- TO BE DONE
Retype the entries from the line containing "Viewport: 690px width, 388px" through the last line of the entries, including both ends, and leave the pictures out.

——

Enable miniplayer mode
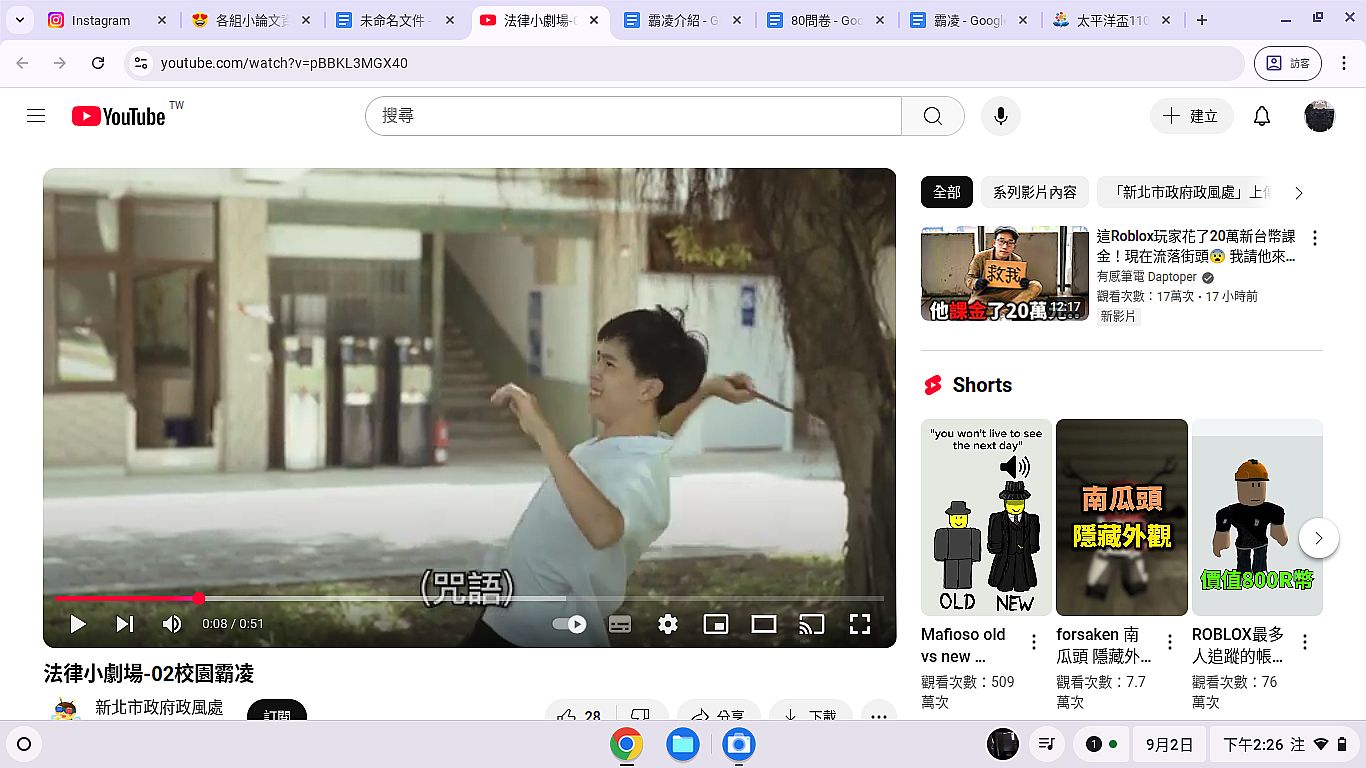Viewport: 1366px width, 768px height. (716, 624)

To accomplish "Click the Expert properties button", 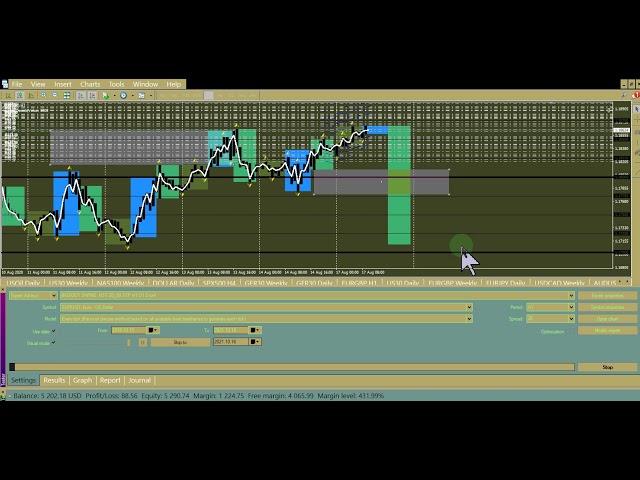I will coord(607,295).
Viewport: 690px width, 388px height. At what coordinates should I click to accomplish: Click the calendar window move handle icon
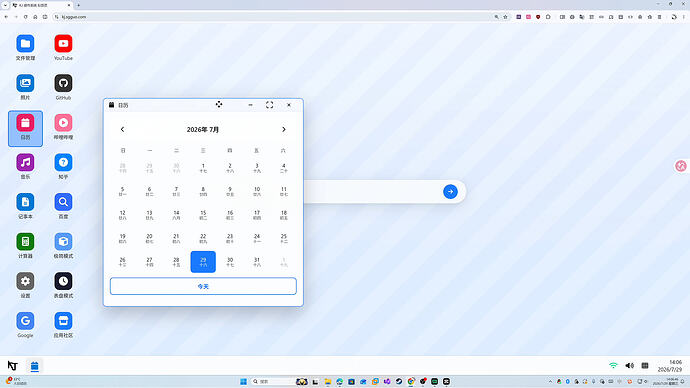(219, 104)
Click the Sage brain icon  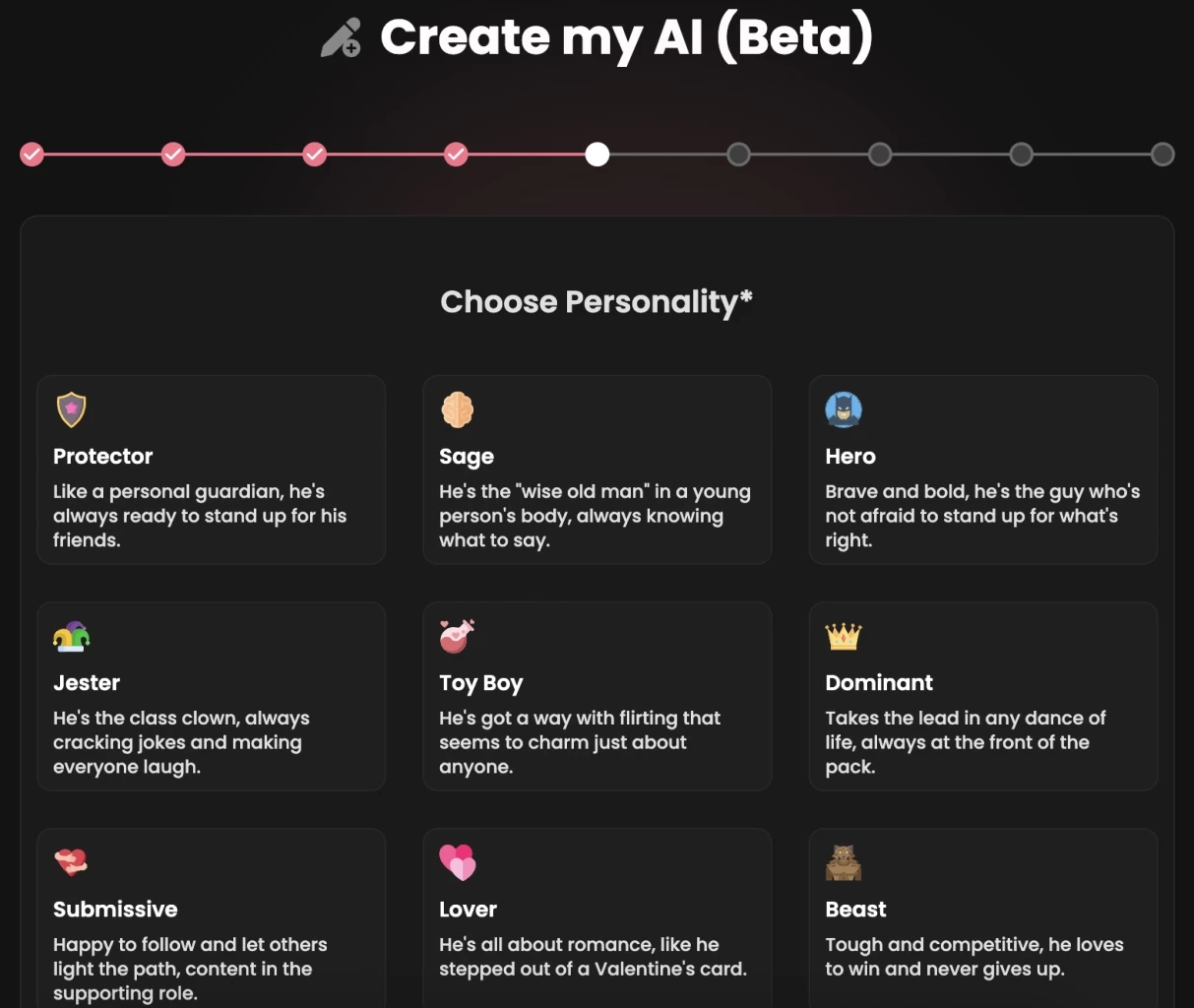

——

- FULL OUTPUT
Viewport: 690px width, 388px height. At what coordinates should I click to accomplish: Click the calendar window move handle icon
(219, 104)
Click the Sage brain icon  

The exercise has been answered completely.